O que se pede:
Transcreva do texto sobre a banana cavendish o trecho que se inicia nas palavras que contêm "Notícias Magazine" e se encerra em "morta, banana posta.".

Trecho para leitura:

◆ ◆ ◆ ◆ ◆ ◆ ◆

Banana morta, banana posta

Notícias Magazine

Estamos todos à espera do sucessor do Cavendish. Não, não joga no Manchester, está na fruteira, no centro da sua mesa de cozinha. É, a banana. A banana cavendish, a vulgaríssima, qua­se única, das variedades que se vendem, vai inelutavelmente de­saparecer, varrida por uma doença, uma macacoa, coisa que dá periodicamente às bananas: em 1958 já se sabia que a variedade gros michel ia desaparecer, o que só sucedeu de vez em 1970, subs­tituída pela cavendish. Agora, a tragédia calha a esta. Banana morta, banana posta.

A gros michel foi-se por causa da doença do Panamá, um fun­go. E, agora, a cavendish está sendo atacada por um Fusarium oxys­porium cubense (Foc) que guarda esse nome esquisito porque ainda é só conversa de laboratório. Quando as consequências chegarem às prateleiras vazias dos supermercados vai ganhar nome de gente: fungo Foc. Aliás, já a doença do Panamá era por causa de um pri­meiro Foc, ao qual a cavendish era resistente e a gros michel não. Mas o fungo foi-se aprimorando, agora vai no Foc-TR4 (não, não jo­ga no Real Madrid) e, esse, mata a nossa cavendish. Na Indonésia, Austrália, Jordânia e Moçambique a desgraça já foi declarada. Só se espera que chegue aos países centro e sul-americanos, principais fornecedores dos EUA, para se declarar calamidade universal. Dou-vos números redondos para perceberem a extensão da emoção: em 2000, cada americano comia cem bananas por ano.

◆ ◆ ◆ ◆ ◆ ◆ ◆

Extrato dos dados:
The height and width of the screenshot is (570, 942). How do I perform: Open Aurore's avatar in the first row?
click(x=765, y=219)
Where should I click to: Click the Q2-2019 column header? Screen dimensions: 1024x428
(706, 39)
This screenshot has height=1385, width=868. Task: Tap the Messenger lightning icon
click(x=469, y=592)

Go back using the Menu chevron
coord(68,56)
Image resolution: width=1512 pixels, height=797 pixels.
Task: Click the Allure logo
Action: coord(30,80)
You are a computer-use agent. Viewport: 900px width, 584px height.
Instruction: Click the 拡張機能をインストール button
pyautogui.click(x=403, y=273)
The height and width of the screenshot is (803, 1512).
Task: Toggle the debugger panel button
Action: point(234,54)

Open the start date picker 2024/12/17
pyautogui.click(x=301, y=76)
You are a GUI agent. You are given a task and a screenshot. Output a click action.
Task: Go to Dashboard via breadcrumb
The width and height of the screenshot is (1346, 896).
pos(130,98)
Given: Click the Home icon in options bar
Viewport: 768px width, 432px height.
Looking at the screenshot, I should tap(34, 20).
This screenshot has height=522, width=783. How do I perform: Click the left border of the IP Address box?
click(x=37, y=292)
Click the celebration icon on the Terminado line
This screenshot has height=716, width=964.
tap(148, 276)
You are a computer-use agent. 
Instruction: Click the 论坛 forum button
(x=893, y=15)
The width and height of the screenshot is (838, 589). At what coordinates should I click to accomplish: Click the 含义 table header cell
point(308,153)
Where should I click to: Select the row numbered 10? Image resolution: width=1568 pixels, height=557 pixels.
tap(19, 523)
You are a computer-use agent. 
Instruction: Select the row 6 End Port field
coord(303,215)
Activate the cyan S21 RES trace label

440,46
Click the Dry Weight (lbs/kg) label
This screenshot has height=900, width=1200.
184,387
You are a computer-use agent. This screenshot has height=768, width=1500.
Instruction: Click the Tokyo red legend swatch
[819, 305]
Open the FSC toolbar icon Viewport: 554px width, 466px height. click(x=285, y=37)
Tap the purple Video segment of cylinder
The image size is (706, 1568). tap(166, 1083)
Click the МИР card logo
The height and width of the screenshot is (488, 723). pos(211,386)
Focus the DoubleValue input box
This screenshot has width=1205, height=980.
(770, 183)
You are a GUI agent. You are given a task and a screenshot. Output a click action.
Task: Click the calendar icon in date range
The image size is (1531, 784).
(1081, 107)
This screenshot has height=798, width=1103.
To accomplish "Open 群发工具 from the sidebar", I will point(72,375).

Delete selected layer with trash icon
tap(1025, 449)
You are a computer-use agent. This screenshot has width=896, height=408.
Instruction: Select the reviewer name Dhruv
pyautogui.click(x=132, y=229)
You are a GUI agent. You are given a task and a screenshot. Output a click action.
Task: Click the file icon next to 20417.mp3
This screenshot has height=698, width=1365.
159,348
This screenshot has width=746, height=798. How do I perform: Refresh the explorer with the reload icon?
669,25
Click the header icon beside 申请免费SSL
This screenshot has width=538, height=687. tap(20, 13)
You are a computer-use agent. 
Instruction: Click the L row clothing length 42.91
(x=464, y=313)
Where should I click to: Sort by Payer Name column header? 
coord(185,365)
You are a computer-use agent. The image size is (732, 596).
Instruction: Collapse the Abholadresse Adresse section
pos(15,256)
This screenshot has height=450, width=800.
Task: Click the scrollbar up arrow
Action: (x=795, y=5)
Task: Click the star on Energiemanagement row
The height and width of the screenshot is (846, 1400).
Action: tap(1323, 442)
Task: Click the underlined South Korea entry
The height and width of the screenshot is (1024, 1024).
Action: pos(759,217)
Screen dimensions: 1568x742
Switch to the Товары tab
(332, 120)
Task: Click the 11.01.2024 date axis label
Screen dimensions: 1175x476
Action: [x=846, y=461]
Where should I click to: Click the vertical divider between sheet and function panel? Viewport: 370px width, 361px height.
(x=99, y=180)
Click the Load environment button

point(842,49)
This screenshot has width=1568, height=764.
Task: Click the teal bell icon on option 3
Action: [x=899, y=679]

◆ ◆ ◆ ◆ ◆ ◆ ◆

Resultado do exercício:
Notícias Magazine

Estamos todos à espera do sucessor do Cavendish. Não, não joga no Manchester, está na fruteira, no centro da sua mesa de cozinha. É, a banana. A banana cavendish, a vulgaríssima, qua­se única, das variedades que se vendem, vai inelutavelmente de­saparecer, varrida por uma doença, uma macacoa, coisa que dá periodicamente às bananas: em 1958 já se sabia que a variedade gros michel ia desaparecer, o que só sucedeu de vez em 1970, subs­tituída pela cavendish. Agora, a tragédia calha a esta. Banana morta, banana posta.